Dataset items:
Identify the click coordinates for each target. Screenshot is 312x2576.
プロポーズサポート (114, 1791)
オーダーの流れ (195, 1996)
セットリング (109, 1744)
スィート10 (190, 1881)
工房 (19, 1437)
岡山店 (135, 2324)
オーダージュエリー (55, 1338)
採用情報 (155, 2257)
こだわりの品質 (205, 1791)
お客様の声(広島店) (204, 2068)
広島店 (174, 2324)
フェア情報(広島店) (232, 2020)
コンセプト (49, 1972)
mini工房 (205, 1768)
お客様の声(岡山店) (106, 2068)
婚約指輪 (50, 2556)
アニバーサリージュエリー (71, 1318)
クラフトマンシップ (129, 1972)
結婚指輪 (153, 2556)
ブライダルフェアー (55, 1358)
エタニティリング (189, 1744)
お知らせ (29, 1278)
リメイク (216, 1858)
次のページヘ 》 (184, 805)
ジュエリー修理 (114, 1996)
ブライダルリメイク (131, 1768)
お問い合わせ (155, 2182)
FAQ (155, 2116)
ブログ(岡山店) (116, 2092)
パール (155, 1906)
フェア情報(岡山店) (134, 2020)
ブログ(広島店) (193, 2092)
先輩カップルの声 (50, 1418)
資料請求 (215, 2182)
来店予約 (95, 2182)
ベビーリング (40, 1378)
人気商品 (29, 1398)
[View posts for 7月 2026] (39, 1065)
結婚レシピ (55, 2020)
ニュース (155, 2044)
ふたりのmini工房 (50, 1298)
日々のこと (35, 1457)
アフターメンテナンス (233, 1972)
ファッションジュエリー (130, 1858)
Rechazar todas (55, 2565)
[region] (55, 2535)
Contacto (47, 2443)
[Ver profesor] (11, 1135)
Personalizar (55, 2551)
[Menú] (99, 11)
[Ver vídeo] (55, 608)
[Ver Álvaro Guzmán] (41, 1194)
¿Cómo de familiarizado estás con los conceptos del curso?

**Task instructions:**
Output each of the records exactly as it stands above.

**Finished exercise:**
Identify the click coordinates for each target. Screenshot is 312x2576.
プロポーズサポート (114, 1791)
オーダーの流れ (195, 1996)
セットリング (109, 1744)
スィート10 (190, 1881)
工房 (19, 1437)
岡山店 (135, 2324)
オーダージュエリー (55, 1338)
採用情報 (155, 2257)
こだわりの品質 (205, 1791)
お客様の声(広島店) (204, 2068)
広島店 (174, 2324)
フェア情報(広島店) (232, 2020)
コンセプト (49, 1972)
mini工房 (205, 1768)
お客様の声(岡山店) (106, 2068)
婚約指輪 (50, 2556)
アニバーサリージュエリー (71, 1318)
クラフトマンシップ (129, 1972)
結婚指輪 (153, 2556)
ブライダルフェアー (55, 1358)
エタニティリング (189, 1744)
お知らせ (29, 1278)
リメイク (216, 1858)
次のページヘ 》 (184, 805)
ジュエリー修理 (114, 1996)
ブライダルリメイク (131, 1768)
お問い合わせ (155, 2182)
FAQ (155, 2116)
ブログ(岡山店) (116, 2092)
パール (155, 1906)
フェア情報(岡山店) (134, 2020)
ブログ(広島店) (193, 2092)
先輩カップルの声 (50, 1418)
資料請求 (215, 2182)
来店予約 (95, 2182)
ベビーリング (40, 1378)
人気商品 (29, 1398)
[View posts for 7月 2026] (39, 1065)
結婚レシピ (55, 2020)
ニュース (155, 2044)
ふたりのmini工房 (50, 1298)
日々のこと (35, 1457)
アフターメンテナンス (233, 1972)
ファッションジュエリー (130, 1858)
Rechazar todas (55, 2565)
[region] (55, 2535)
Contacto (47, 2443)
[Ver profesor] (11, 1135)
Personalizar (55, 2551)
[Menú] (99, 11)
[Ver vídeo] (55, 608)
[Ver Álvaro Guzmán] (41, 1194)
¿Cómo de familiarizado estás con los conceptos del curso?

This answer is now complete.